▸ DOCUMENT PASSAGE
____
By James Ruotolo, senior manager of SAS fraud prevention solutions
A recent report developed by the Coalition Against Insurance Fraud showed that insurers are increasingly looking to predictive analytics and fraud prevention technologies. Evidence of this is provided by the fact that 95% of respondents claim to make use of anti-fraud technologies, an increase from 88% since 2012. However, insurance representatives highlighted 'integration' and 'poor data quality' as the biggest difficulties in implementation of technologies to combat illicit acts.
Lots of data, but what to really analyze?
Insurers generate large volumes of data daily. However, one of the biggest challenges they face in implementing Analytics is accessing the right sources of information. Efforts are hampered by multiple claims, systems segregated by lines of business, management of different in-house developed systems, and third-party systems that store critical data such as billing information. There is even useful unstructured data, such as claims notes. In addition, there are new sources of information, such as social media and telematic devices.
____
▸ SOURCE MATERIAL
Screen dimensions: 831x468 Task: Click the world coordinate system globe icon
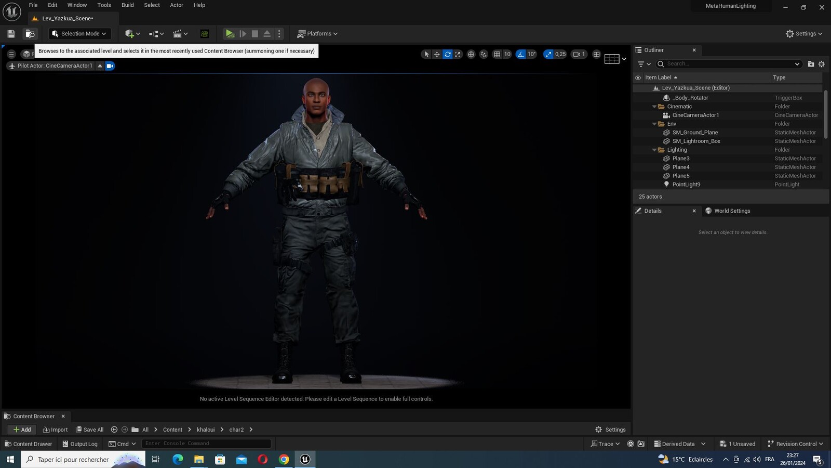coord(471,54)
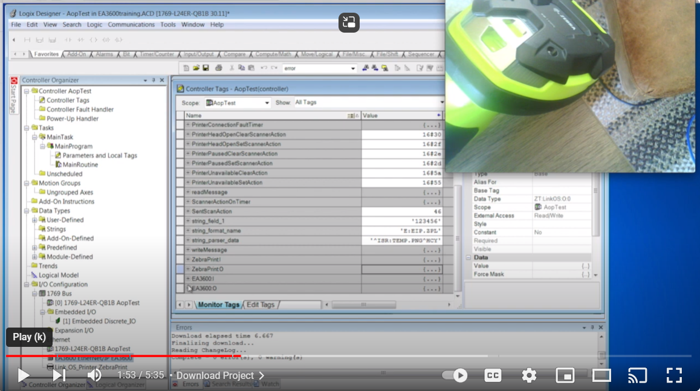Seek on the red video progress bar

242,356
____
▸ SHORT TASK
Please rewrite the insurance fraud article from "Lots of data, but" to "and telematic devices.", putting "adjuster notes" in place of "claims notes".

▸ OUTPUT FOR THIS TASK
Lots of data, but what to really analyze?
Insurers generate large volumes of data daily. However, one of the biggest challenges they face in implementing Analytics is accessing the right sources of information. Efforts are hampered by multiple claims, systems segregated by lines of business, management of different in-house developed systems, and third-party systems that store critical data such as billing information. There is even useful unstructured data, such as adjuster notes. In addition, there are new sources of information, such as social media and telematic devices.